From the opening shot of a crumbling grocery store with a woman’s voice telliing us the tale of that store and how as a little girl it was owned by the Japanese-American family who’s father had only one arm but could still beat nearly anyone on the handball court, we hear her the sound of a handball hitting the ground mixed expertly with the sounds of cleaning up the place inside and telling a young man who we come to believe is her son to “put that over there and label it Miravilla”.  We come to understand something about race and her family’s place over the years in race riots and when she came back years later to see the place and found out the Japanese-American y had died, she put it all back together with love from the community (no government assistance here) and because of that she believes it is stronger than anything money could buy.

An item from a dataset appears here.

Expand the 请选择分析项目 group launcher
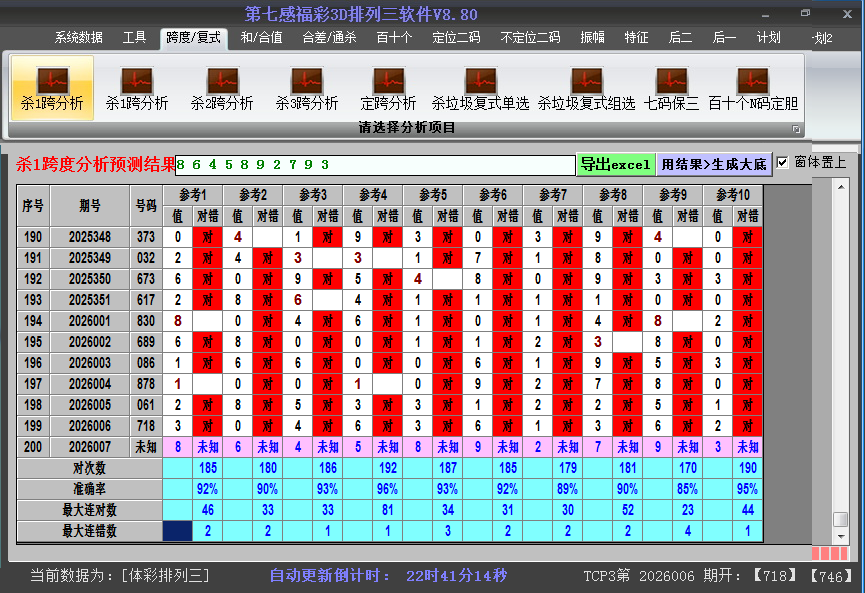Viewport: 865px width, 593px height. pyautogui.click(x=797, y=129)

We never see the narrator’s face, but rather rely on long shots of the photos that tell the story over time and the hear her voice remembering.  Once her renovation is complete, we get a glimpse of the new life and community she has breathed into the place with very fantastico and stylized B&W still photos of people today playing handball…we hear her say, “My name is Amanda Perez and I live in East Los Angeles”

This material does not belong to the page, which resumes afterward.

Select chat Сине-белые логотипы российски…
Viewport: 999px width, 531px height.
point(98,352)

Again, we hear the sounds of the handball on the ground, or on the wall, but never see a game in process … this technique pulls us into the scene so effectively, it’s as if we were watching a game because our imagination fills in the blanks …  this is a mesmerizing tale of the social and political history of a place that is so much more than a place to play handball.

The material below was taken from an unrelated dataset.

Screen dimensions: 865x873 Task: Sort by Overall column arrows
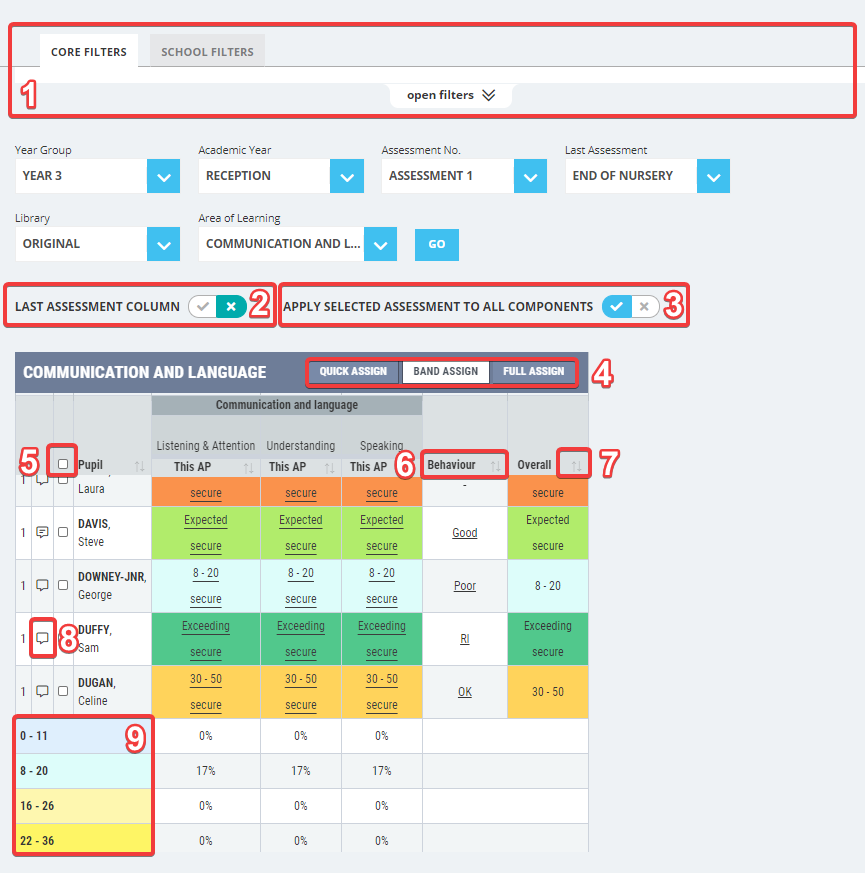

#4 – Serve is the fourth film in this quartet and it is about a woman tennis coach who is so much more than her job as a tennis coach.  We get to see who she serves in her community through this very intimate character study that becomes a portrait of a woman and how she coaches both on and off the tennis court.

Through very effective B&W film of her, we start with a series of abstract, extreme close-up shots of her mouth/nose/eye, while we hear the thwaaap of the tennis ball.  We don’t get to see a game or a practice session in progress until we’ve learned that her mother is in a rest home, confined to a wheel chair, seemingly lost in her own private Idaho of memories that she doesn’t speak.  But when we see her put her head in her mom’s lap we are reminded that we all need the comfort and safety of laying our head in our mother’s lap and feeling her comfort us by patting us on the head or running her finger’s through our hair.

These intimate portraits reminds me how we all have stories buried deep inside us and this Director, Darious Clark Monroe (BLACK 14, RANDOM ACTS OF FLYNESS, EVOLUTION OF A CRIMINAL) has a voice that can only grow as his vision and his voice continue to mature and he chooses his next film.  He is a guy to watch … as a writer, producer and director, his work has shown at SXSW, BAMcinemaFest, Full Frame, BlackStar, MoMA, Whitney Museum, Palm Springs, Sundance, True/False, New Directors, AFI FEST, Tribeca, Telluride, Tokyo and Uppsala and appeared on HBO, PBS, Netflix, and at innumerable galleries, schools, churches, backyards, and hotel banquet halls.  Monroe was born/bred in Houston, Texas and now lives in BedStuy, BK (Brooklyn, NY).

In the Q&A, I asked him if he is a musician as him films are PURE JAZZ … he laughed and said that while he was making these four separate films he thought about them like single records that would one day become an album.

If you want to save yourself a from attending film school, and get a crash course in creative, cutting-edge documentary film making, run, don’t walk and see if you can find a way to see these four films.  You will not regret it.